Answer these questions using the page below on in-custody deaths at the Volusia County jail:
1. How old was Tracy Lee Veira?
2. For what was Mr. Nelson arrested in December 2006?
3. How old was Ronald Wadsworth?

____ Reading passage

QUESTIONABLE IN CUSTODY DEATHS AT THE Volusia County Division of Corrections
Updated March 30, 2011
"This is not a time to keep the facts from the people, to keep them complacent. To sound the alarm is not to panic but to seek action from an aroused public...The hottest places in hell are reserved for those who, in a time of great moral crisis, maintain their neutrality."- John F. Kennedy, Sept. 1959
UPDATE - according to local media reports, Inmate Heidi Wooley was discovered dead in her medical segregation cell late on Sunday, March 27, 2011 - MORE TO COME....
Ms. Tracy Lee Veira was a 28 year old mother of two. She turned herself into the authorities in regards to warrants for her arrest. It is apparent that Ms. Veira had a substance abuse problem. The jail's medical staff recognized the need to place her under a special medical watch (every 15 minutes) due to withdrawals from those substances. Click the above link and determine for yourself whether jail staff properly monitored Ms. Veira's condition. Also determine for yourself whether the jail administration took appropriate corrective action, or were they more interested in covering up the facts surrounding her death? Read the reports attached to this death and decide for yourself.
UPDATE July 21, 2010 Documents support that in September 2007, Muriel Comeau committed suicide while incarcerated at the Volusia County jail. Please see our developing web page on this incident.
Mr. Nelson was arrested in December 2006 for pan handling. He was an older man with obvious medical concerns. Mr. Nelson was assigned a single cell, probably due to his age and ailments. From 2300 hrs to 0600 hrs correctional staff are required to make hourly rounds within the inmate housing blocks to ensure the health and safety of the inmate population.
While the assigned correctional staff documented, in the cell block log book that these mandatory rounds were completed, there appears to be a later recant by these officers that the rounds were not actually done.
Was Mr. Nelson left to die alone in a locked cell without access to help, due to the officers not making their hourly rounds?
Mr. Jodon was arrested in July 2010 as a suspect in a murder. In late August 2010 he was found hanging in his jail cell and taken to the hospital. In earlier September 2010 he died from his apparent injuries. The Volusia County Sheriff Department is currently investigating. More to come as information is released.
Mr. Ronald Wadsworth was a 43 year old man that appeared to be suffering from mental health issues. Due to his strange behaviors he was arrested. After his arrest he was able to walk into the jail. Months later and after having spent months in isolation he had to be transported out of the jail under medical supervision, to an advanced medical facility. His medical condition had deteriorated to the point where he had lost much of his body weight and had developed bed sores.

________
____ Dataset excerpts

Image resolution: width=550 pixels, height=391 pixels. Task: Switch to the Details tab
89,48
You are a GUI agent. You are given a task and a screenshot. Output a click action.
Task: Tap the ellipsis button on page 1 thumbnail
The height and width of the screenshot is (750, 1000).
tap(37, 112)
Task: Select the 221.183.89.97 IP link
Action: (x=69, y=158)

________

Result for this exercise:
1. 28
2. Pan handling
3. 43